Stephens continually interrupts Alex’s fluid narrative with remembrances of his wife Helen and the birth of his daughter. The chunks of these two separate stories aren’t necessarily cohesive, but they’re always jolting. As is Sturridge’s performance, an aching and deeply disturbing cry of pain.
Like “Sea Wall,” Payne’s “A Life” is also about a death and told in alternating chunks of narrative. And no less than Sturridge, Gyllenhaal is out to break your heart. He’s always been a soulful actor (those eyes!), and if there’s one thing the guy in this play has, it’s soul. The narrator is named Abe and he’s got two things on his mind: the death of his father and the birth of his first child.
Abe speaks the most moving lines of this emotional evening when he defines what Payne calls the three kinds of death: the physical death when the body stops functioning, the emotional death when the body is buried, and the eternal death when our names are spoken aloud for the very last time on earth. To his credit, Gyllenhaal avoids the temptation to exploit these bruising lines. His delivery is simple and direct, but the feeling he projects is suffering incarnate.

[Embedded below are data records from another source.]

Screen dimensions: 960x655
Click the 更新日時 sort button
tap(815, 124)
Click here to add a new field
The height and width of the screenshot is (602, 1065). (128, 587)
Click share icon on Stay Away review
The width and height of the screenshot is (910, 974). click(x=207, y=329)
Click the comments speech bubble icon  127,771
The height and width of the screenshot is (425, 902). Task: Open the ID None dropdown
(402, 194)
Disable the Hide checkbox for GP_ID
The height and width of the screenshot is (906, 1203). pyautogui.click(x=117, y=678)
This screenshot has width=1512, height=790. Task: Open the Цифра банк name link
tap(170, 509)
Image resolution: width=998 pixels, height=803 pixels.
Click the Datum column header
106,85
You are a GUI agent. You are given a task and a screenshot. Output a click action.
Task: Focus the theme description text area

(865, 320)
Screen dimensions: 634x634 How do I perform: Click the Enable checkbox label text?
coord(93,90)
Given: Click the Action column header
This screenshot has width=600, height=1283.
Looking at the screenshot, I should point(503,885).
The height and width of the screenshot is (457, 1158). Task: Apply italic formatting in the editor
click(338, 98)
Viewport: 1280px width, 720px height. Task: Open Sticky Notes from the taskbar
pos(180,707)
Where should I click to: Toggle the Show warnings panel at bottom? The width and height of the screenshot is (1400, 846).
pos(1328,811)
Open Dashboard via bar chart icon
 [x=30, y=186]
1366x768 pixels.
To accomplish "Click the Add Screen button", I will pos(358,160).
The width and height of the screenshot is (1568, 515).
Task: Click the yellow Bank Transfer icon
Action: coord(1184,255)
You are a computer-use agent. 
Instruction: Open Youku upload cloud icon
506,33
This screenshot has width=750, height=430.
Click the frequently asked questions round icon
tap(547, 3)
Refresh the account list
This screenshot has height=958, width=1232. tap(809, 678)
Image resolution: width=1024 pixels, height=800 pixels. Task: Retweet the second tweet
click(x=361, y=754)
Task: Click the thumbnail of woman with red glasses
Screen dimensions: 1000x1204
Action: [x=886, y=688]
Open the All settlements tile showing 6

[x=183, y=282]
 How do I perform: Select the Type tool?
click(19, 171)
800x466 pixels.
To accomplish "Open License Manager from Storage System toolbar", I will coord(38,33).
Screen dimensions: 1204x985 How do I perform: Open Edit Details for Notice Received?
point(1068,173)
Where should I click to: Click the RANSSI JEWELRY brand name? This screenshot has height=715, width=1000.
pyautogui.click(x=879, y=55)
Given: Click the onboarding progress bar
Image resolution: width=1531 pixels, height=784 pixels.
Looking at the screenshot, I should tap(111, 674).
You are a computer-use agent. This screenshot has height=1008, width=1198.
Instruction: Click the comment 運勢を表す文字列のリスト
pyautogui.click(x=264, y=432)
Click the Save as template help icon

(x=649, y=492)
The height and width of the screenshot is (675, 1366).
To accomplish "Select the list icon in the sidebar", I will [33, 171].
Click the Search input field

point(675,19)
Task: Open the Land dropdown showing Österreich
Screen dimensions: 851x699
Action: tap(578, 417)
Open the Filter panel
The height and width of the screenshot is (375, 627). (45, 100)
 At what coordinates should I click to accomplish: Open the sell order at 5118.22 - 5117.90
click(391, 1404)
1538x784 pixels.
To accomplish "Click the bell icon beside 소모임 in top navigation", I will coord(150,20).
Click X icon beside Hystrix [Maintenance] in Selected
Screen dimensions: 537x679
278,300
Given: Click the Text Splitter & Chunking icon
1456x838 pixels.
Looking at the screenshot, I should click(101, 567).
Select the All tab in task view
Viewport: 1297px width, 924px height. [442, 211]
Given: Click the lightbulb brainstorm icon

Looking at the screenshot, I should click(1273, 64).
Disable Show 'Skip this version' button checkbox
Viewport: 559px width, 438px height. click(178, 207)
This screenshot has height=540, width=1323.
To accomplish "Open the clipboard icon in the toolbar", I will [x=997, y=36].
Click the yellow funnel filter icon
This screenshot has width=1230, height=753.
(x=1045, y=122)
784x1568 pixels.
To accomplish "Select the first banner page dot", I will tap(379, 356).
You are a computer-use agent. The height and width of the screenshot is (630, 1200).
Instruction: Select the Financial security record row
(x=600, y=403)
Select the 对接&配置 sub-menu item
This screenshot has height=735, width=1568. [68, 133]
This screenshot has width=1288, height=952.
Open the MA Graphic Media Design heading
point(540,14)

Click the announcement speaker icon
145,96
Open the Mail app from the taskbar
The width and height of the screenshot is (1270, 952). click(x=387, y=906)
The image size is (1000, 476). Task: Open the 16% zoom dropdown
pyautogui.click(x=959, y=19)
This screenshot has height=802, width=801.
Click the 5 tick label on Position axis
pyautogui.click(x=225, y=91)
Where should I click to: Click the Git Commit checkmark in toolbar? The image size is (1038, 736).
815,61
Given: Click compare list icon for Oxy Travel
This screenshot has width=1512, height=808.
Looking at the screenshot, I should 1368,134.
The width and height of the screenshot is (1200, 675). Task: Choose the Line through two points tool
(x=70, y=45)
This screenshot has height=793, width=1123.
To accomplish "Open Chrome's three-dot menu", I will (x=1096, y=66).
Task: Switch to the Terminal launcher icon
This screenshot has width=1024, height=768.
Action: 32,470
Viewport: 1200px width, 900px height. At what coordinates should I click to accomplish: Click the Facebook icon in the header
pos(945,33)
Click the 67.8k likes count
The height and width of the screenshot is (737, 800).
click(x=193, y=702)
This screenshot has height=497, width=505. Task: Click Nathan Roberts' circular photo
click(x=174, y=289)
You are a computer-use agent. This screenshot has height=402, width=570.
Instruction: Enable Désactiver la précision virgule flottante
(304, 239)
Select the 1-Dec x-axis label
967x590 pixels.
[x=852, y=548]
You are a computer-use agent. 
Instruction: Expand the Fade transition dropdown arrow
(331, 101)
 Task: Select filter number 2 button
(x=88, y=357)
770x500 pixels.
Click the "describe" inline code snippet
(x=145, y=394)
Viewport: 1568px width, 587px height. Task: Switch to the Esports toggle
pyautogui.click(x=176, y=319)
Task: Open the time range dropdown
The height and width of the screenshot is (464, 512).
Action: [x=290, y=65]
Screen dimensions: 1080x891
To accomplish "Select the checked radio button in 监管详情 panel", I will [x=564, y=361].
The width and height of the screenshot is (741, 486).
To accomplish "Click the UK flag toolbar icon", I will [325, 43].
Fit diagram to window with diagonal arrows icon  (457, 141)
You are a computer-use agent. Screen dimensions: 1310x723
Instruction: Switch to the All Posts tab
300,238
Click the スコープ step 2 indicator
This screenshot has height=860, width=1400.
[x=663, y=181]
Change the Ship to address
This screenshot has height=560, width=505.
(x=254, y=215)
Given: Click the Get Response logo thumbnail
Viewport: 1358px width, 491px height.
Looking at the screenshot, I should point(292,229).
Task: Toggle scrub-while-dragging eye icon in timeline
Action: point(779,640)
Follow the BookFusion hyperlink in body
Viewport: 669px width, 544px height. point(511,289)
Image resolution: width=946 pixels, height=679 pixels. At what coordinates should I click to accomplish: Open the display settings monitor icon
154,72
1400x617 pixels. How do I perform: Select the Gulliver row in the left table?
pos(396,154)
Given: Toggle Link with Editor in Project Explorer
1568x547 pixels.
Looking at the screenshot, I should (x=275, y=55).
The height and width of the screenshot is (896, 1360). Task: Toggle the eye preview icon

Payne has written the only pure laugh line of the entire evening when he has Abe describe what he sees on a sonogram as “an X-ray of a pile of tiny kitten bones.” There are light moments, as well, when Abe recounts the harrowing experience of watching a birth. “It’s nothing like I’ve seen it in films,” he declares of the moment when his wife’s water breaks. If there’s a single line that Gyllenhaal does seem to chew over and thoroughly enjoy, this is it. His grin is endearing and his eyes shine with delight.
But in the context of these monologues, a word like “delight” must be taken with caution. There’s pleasure to be had at the sound of pretty prose, and it’s a joy to watch two fine actors perform in flawless character. But it might take a couple of stiff drinks to get the ashen taste of death out of your mouth.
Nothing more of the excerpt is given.